Kristen Arnett: I would say majority of the time before writing this particular book, I considered myself mainly a short fiction writer—and essay work—but what happened was I was working on this short story several years ago—I guess like, five years ago now—and it was about a brother and a sister taxidermy-ing a goat and they fuck it up really bad, and it’s like this story of them trying to figure out what they’re going to do with this animal that they’ve basically destroyed and they have to give it to someone. It was the first time I came to the end of the story and I didn’t feel like I was done with them.
Usually in the trajectory of me working on a short story, I get to the end and I feel like it’s complete; I don’t feel the need to explore anything further. So, I just decided I’d use it as a kind of experiment. I didn’t toss out the short story, I just set it aside and said I’m going to open something else up and I’m going to write about these people and try and see where it goes. And I hadn’t ever written anything that lengthy before, so I gave myself—very librarian of me—I gave myself parameters to work within. So, I started in June and I was like, during the work week, I’ll write a thousand words a day in this document and by the time I get to a certain amount of words, I’ll look at it and see what I have. And I didn’t let myself go back in and edit, because normally that’s what I do with a short story and I knew if I did that with something this large, I wouldn’t be able [to finish].
Rumpus: You had an essay published in Hazlitt where you relate the poetic functions of taxidermy and some of your research process for the novel. I’m still wondering though: what got you interested in writing about taxidermy in the first place? Is it something you’d already had personal experience with?

LISTED RECORDS:

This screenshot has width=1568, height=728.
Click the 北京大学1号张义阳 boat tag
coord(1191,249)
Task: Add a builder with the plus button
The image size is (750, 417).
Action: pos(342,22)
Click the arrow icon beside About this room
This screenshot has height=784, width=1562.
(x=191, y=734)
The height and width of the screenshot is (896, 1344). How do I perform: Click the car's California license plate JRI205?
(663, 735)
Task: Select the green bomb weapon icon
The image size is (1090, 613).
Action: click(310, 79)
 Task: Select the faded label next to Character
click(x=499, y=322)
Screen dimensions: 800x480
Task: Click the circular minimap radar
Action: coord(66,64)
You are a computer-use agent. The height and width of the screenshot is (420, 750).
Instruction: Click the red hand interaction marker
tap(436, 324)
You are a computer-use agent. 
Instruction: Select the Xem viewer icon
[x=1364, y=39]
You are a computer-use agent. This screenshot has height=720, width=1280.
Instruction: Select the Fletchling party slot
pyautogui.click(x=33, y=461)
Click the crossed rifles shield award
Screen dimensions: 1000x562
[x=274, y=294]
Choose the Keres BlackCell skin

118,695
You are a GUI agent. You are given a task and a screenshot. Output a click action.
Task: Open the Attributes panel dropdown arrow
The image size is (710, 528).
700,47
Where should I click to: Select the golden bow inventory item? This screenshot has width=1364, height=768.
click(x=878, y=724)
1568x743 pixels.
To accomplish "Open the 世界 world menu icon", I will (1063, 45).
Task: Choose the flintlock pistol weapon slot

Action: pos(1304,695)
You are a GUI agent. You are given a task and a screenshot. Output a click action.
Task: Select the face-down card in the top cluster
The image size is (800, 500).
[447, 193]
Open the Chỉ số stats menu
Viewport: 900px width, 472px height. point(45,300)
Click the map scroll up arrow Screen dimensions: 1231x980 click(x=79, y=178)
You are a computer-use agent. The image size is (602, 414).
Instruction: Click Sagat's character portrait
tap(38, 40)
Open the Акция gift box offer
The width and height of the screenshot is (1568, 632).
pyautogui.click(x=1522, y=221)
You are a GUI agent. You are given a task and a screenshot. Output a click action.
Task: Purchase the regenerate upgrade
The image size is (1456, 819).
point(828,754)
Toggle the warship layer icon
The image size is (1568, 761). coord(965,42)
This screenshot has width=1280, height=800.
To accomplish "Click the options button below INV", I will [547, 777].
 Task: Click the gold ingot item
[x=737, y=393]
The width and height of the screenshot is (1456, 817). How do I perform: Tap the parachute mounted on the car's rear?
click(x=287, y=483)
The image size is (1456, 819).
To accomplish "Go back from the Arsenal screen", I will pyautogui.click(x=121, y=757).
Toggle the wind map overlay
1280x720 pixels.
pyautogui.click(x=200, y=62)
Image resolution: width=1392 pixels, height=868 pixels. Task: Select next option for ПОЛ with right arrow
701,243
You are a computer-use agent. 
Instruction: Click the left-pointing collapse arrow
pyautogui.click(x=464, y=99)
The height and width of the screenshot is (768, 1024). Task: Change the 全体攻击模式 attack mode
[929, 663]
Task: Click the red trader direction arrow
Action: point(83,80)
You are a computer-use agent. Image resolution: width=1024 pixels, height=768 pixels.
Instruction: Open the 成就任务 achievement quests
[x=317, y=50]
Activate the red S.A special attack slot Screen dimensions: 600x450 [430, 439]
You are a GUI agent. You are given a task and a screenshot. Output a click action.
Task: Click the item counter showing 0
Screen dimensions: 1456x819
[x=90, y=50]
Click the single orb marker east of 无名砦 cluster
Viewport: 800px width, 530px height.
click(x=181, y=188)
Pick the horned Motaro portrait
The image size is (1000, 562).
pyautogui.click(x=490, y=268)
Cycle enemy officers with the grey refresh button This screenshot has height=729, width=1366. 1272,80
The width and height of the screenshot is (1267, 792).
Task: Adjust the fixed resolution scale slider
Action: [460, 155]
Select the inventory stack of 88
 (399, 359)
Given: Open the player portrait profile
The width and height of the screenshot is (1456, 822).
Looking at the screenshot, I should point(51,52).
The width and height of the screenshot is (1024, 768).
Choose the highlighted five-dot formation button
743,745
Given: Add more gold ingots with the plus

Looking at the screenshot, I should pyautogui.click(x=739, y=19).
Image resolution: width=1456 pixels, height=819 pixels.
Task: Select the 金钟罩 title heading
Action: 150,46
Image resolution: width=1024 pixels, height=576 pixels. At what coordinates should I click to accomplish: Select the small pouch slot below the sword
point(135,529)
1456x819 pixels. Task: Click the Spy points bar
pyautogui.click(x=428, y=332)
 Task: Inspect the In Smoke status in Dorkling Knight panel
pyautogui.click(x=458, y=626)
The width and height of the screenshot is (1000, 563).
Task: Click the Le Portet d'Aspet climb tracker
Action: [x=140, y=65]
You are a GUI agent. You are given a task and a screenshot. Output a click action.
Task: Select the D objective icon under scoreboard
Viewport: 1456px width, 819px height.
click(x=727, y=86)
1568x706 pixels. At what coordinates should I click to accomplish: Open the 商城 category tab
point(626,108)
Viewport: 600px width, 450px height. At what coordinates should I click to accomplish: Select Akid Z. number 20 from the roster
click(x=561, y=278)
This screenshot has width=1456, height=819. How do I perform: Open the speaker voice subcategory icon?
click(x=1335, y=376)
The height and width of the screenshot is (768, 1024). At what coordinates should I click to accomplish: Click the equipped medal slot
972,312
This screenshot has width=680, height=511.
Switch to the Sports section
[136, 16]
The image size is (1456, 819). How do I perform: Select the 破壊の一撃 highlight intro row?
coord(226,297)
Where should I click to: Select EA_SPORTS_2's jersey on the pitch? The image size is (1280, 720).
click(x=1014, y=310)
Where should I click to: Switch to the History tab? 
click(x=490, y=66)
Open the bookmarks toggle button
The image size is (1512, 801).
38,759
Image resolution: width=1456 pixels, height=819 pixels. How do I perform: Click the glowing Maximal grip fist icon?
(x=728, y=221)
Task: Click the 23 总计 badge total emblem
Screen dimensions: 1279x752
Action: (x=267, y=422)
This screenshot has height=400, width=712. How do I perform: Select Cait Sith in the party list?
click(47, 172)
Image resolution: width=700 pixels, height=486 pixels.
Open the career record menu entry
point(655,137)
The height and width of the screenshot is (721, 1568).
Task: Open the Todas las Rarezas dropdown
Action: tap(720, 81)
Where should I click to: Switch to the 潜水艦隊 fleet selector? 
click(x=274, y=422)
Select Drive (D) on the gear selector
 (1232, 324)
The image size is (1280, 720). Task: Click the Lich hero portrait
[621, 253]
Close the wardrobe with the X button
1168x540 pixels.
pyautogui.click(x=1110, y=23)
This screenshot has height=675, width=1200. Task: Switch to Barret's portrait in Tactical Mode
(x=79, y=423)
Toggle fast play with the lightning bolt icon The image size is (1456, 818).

PROBLEM:
Continue the interview with Kristen Arnett about her taxidermy novel, starting right after its last line. You won't need the material.

SOLVED EXERCISE:
Arnett: It’s a very good question, because living in Florida my whole life, there’s a lot of taxidermy. If you’re in the South, there’s a lot of taxidermy, but Florida has a lot of spaces where there’s little pop-up places for taxidermy, places like Bass Pro Shops and there’s a HUGE taxidermy display—so it was something I’d always had familiarity with.
I wouldn’t say I had hands-on experience with it, but I immediately began looking into everything I could about it. I watched a lot of YouTube videos. You would be surprised how many YouTube videos you can watch about legit taxidermy-ing something horrible, so there was a lot of that. I wanted to experience the taxidermy—not necessarily in its contemporary forms because there’s a lot of things now, these pre-made mold kits you can use—of twenty years ago, thirty years ago, so I bought a lot of old-school, vintage manuals that show you “how-to from your home,” like for the novice-type taxidermist. I went on a lot of old-school web forums where people go in and talk about like, oh, tips and tricks for how to do stuff. There’s also like, specializations that are super embedded in it: people who are very good at birds or their specialty is fish, or even people who just do mouths, like deer mouths or things like that. It was really fascinating. It spoke a lot to me about how I feel about crafting, or like making—it’s like makerspace.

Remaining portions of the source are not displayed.